Assuming we defined getAll(), the following should do what you want here, right?

function process(credential) {
    // do something interesting.
}

navigator.credentials.getAll(...).then(function(credentials) {
    credentials.map(process);
});

Given that there's no use case in the document for multiple credentials, I don't think there's any real need to define a callback property. It's easily bolted on.

adrianhopebailie commented 9 years ago

@mikewest I was thinking more of a hook on the Credential base class that is always called at some point during the get() flow. It gives sub-classes a stub they can implement if required.

So I could store a custom Credential like this and expect my function to get called when the Credential is being loaded from the cache:

navigator.credentials.store(
  new LinkedDataCredential({
    "id": "http://credentials.com/1234",
    "onLoad": function() { //Do some processing here... },
  })
);

Not convinced this solves @dlongley 's use case but keen to hear your thoughts

mikewest commented 9 years ago

@adrianhopebailie: I don't really understand the use case. Could you give me some detail around what you'd like to do with regard to incoming credentials?

adrianhopebailie commented 9 years ago

Call the IdP that originally issued the credential to get the linked data before it is returned to the caller

adrianhopebailie commented 9 years ago

@mikewest I am not attached to the idea, was trying to suggest something that may give @dlongley the hook he needs

mikewest commented 9 years ago

I'd suggest that the current draft has sufficiently explicit extensibility hooks to make it possible to support the use cases outlined in this issue. I've documented those at https://w3c.github.io/webappsec/specs/credentialmanagement/#implementation-extension.

Is there anything left here that would block the future work you're interested in, @dlongley and @adrianhopebailie?
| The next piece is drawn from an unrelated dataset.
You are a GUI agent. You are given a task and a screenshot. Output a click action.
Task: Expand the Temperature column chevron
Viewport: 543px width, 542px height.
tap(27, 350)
If not, can we close this out, and deal with more detailed questions in issues like #274?

dlongley commented 9 years ago

@mikewest, I'm not quite ready to close out the issue; I just haven't had time to write some example code that would work for us. I'd like to keep it open until we've at least seen what our implementation might look like with the current state of the spec. We'll get back to you when we've got something.

mikewest commented 8 years ago

Moving this to "future". Based on the conversation at https://lists.w3.org/Archives/Public/public-webappsec/2015Aug/0145.html (and the rest of that thread) I think we're at a point where the current spec is extensible enough for your needs.

dlongley commented 8 years ago

@mikewest,

We've got a simple polyfill that explores how our API would look on top of the Credential Management API. We've got a demo using it here: https://authorization.io

The demo is fairly fragile and doesn't do much in terms of error handling, but it demonstrates registration with a credential curator (previously known to and referred to as "identity provider" in the demo) and the main credential flows.